After my wife pulled a bandage from the first aid kit in the blue box and cleaned the wound, I figured out what had happened. When I grabbed the piling, my wedding ring got caught on an errant nail sticking out of the wood. When I jumped off the dock, my ring stayed behind. Lucky for me the piling was old and weathered and the nail had been hammered in with the grain, so my weight pulled the nail up and out of the wood instead of causing the awful alternative.
To this day, my ring is an oval instead of a circle and has a little nick in it and my finger has a scar where the ring dug in. Remember to ask me the next time we see each other and I’ll show you.
Already a repository for emotion, this near-miss gave my wedding ring a whole new meaningful story. But it didn’t change the functional value of the ring itself – despite what it represents, including almost yanking my finger off, my wedding band is still only worth its paltry weight times the current cost of gold.

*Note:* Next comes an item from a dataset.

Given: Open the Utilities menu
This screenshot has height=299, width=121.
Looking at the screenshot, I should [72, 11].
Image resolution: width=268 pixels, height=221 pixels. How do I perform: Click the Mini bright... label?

If I was selling wedding rings, it would behoove me to not sell their functional value (weight x cost of materials) but instead to sell their emotional value. The big question is how do you do this in the store or online to make the ring more valuable BEFORE it has been invested with personal experience?

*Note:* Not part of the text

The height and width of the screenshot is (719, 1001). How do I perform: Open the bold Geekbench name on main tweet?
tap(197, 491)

One company has figured this out. By taking their wedding bands (and other products) and presenting them in blue cardboard boxes with white ribbons, Tiffany & Co. instantly instills their goods with additional perceived value at very little cost.

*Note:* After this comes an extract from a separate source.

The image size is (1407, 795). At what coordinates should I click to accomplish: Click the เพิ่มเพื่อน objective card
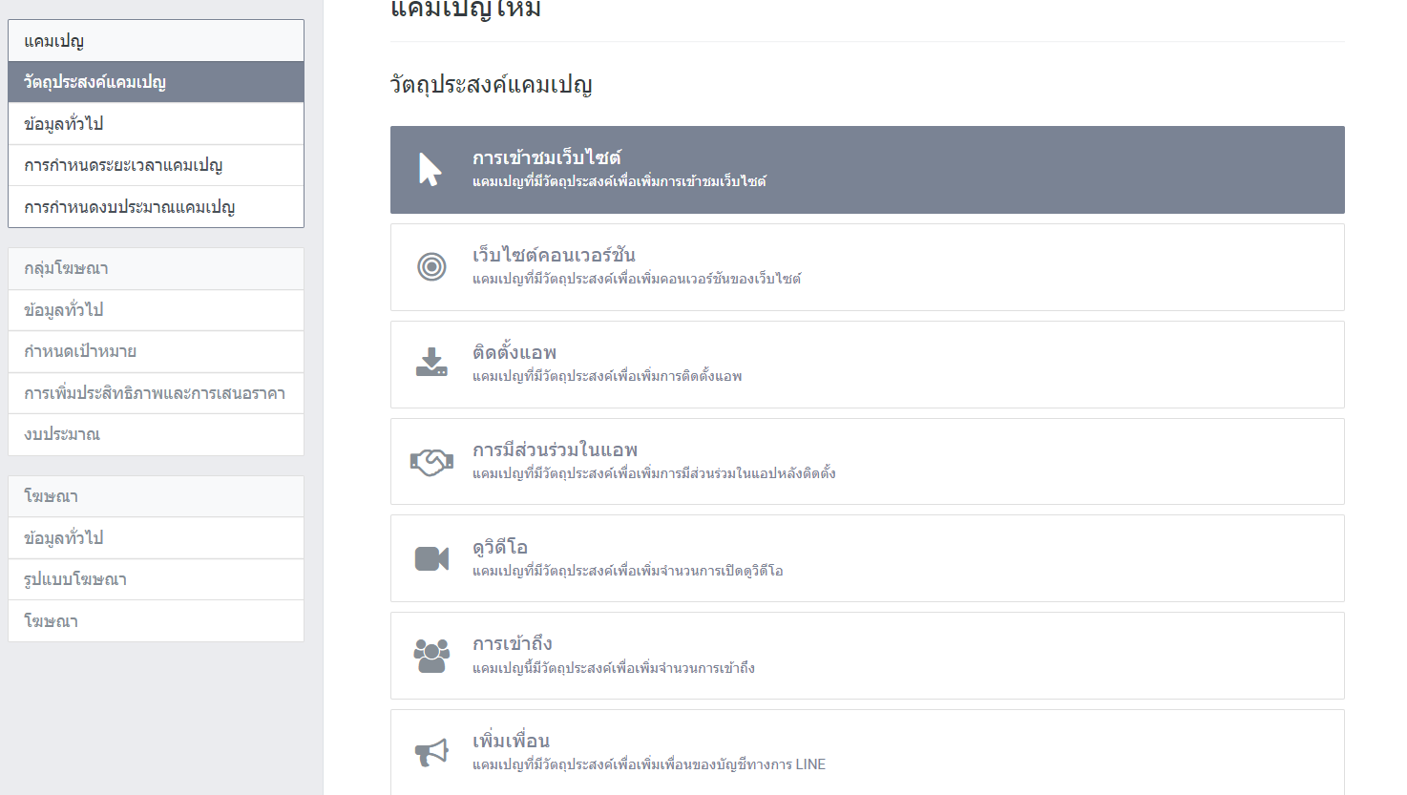pyautogui.click(x=867, y=752)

Are Tiffany’s wedding bands and engagement rings better than the competition’s? It does depend on how you define the word better, but from a functional point of view it would be hard to argue that any well-made ring is much different than any other. However, when a spouse-to-be is on their knees proposing to the love of their life, most of us would agree that the experience would be even more dramatic if the proffered ring is presented in that iconic blue box with the white ribbon.
What I find most interesting is that you can purchase jewelry, watches, sterling silver accessories, cut crystal, and other gifts in a Tiffany store but you can’t buy the blue box itself. You only get one if you buy their products.
What’s the takeaway here that you can benefit from? Quite simply, it is in understanding that the things you do are no different from the things inside Tiffany’s blue box. At their most functional level, your services are worth what the market says they’re worth – metaphorically defined as weight x cost. But at an emotional level what you do is worth as much as you say its worth, IF you can define it in a way that imbues your services with value.
To separate yourself from your competition and demonstrate your expanded value to your consumer, the answer you need to put your finger on is not what’s IN your blue box but what IS your blue box.